EXERCISE MATERIALS
--*--
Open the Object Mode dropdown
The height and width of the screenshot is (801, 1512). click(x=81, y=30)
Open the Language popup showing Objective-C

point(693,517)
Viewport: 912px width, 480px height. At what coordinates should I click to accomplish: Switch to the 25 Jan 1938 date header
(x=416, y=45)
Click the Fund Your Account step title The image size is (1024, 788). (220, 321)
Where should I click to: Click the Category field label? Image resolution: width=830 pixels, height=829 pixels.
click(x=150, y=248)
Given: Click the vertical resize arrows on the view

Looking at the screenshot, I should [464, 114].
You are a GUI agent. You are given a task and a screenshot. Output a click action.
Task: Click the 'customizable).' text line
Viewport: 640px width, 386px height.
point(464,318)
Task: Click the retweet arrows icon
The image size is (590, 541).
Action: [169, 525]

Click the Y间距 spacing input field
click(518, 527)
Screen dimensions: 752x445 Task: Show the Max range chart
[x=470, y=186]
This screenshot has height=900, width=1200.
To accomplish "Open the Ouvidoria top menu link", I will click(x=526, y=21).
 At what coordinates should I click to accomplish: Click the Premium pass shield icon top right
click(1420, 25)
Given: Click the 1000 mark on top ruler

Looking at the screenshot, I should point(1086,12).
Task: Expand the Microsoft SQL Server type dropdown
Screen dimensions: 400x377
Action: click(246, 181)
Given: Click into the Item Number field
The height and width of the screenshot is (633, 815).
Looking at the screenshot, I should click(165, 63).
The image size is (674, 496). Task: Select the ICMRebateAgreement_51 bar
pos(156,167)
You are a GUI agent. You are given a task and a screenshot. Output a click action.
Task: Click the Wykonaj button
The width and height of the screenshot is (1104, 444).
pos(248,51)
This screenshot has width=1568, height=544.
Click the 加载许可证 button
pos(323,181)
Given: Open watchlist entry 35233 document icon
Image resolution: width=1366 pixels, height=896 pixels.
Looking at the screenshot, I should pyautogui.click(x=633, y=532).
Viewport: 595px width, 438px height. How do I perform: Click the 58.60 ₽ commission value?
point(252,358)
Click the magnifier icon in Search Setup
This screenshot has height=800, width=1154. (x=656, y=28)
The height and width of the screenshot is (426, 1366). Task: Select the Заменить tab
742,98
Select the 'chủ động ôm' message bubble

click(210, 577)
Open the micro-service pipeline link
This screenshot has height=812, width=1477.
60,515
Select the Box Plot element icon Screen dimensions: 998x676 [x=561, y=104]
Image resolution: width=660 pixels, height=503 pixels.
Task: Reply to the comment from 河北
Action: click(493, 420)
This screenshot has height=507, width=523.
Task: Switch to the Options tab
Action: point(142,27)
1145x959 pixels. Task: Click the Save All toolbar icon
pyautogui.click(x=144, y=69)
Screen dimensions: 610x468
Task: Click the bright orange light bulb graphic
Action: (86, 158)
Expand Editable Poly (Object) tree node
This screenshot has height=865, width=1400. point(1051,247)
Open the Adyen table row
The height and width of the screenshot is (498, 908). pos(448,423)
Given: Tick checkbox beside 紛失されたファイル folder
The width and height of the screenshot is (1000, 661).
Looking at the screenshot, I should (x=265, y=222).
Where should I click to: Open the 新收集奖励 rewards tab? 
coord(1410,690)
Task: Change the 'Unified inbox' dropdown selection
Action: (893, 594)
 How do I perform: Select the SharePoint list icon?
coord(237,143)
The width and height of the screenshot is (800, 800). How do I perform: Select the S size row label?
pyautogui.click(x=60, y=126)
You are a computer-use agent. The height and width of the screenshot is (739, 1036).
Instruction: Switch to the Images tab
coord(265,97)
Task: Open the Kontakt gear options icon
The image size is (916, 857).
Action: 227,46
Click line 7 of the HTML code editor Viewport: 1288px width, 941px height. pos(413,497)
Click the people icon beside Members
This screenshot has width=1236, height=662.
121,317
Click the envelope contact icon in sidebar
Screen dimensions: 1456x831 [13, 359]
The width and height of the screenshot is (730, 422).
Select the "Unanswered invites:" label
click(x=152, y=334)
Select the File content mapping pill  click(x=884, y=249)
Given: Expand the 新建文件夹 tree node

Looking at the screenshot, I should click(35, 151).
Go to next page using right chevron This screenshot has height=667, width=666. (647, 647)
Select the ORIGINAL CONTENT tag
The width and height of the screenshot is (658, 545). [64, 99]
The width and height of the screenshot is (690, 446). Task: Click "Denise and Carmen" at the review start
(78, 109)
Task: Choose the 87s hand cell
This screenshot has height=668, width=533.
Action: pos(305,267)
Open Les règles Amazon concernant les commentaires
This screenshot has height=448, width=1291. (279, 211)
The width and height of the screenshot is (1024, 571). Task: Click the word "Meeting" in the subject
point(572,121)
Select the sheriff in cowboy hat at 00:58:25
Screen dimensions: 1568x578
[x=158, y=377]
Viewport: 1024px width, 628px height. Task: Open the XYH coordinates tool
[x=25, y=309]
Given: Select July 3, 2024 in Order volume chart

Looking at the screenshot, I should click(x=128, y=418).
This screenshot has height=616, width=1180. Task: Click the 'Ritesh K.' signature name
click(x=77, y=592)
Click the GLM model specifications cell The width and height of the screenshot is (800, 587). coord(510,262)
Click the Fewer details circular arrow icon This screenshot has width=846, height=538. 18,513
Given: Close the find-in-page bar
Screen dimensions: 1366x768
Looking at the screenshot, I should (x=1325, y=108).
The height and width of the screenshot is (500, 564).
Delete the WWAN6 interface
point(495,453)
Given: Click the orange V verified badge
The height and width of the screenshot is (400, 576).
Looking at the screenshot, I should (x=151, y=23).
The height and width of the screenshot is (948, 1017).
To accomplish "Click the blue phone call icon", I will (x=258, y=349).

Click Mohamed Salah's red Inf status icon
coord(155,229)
--*--
WHAT YOU HAVE TO DO
In the listing above, transcribe exactly everything from the line containing "The width and height of the screenshot is (800, 800)." down to the line containing "The width and height of the screenshot is (730, 422).", including both and nothing more.

SOLUTION FOR THIS PROBLEM
The width and height of the screenshot is (800, 800). How do I perform: Select the S size row label?
pyautogui.click(x=60, y=126)
You are a computer-use agent. The height and width of the screenshot is (739, 1036).
Instruction: Switch to the Images tab
coord(265,97)
Task: Open the Kontakt gear options icon
The image size is (916, 857).
Action: 227,46
Click line 7 of the HTML code editor Viewport: 1288px width, 941px height. pos(413,497)
Click the people icon beside Members
This screenshot has width=1236, height=662.
121,317
Click the envelope contact icon in sidebar
Screen dimensions: 1456x831 [13, 359]
The width and height of the screenshot is (730, 422).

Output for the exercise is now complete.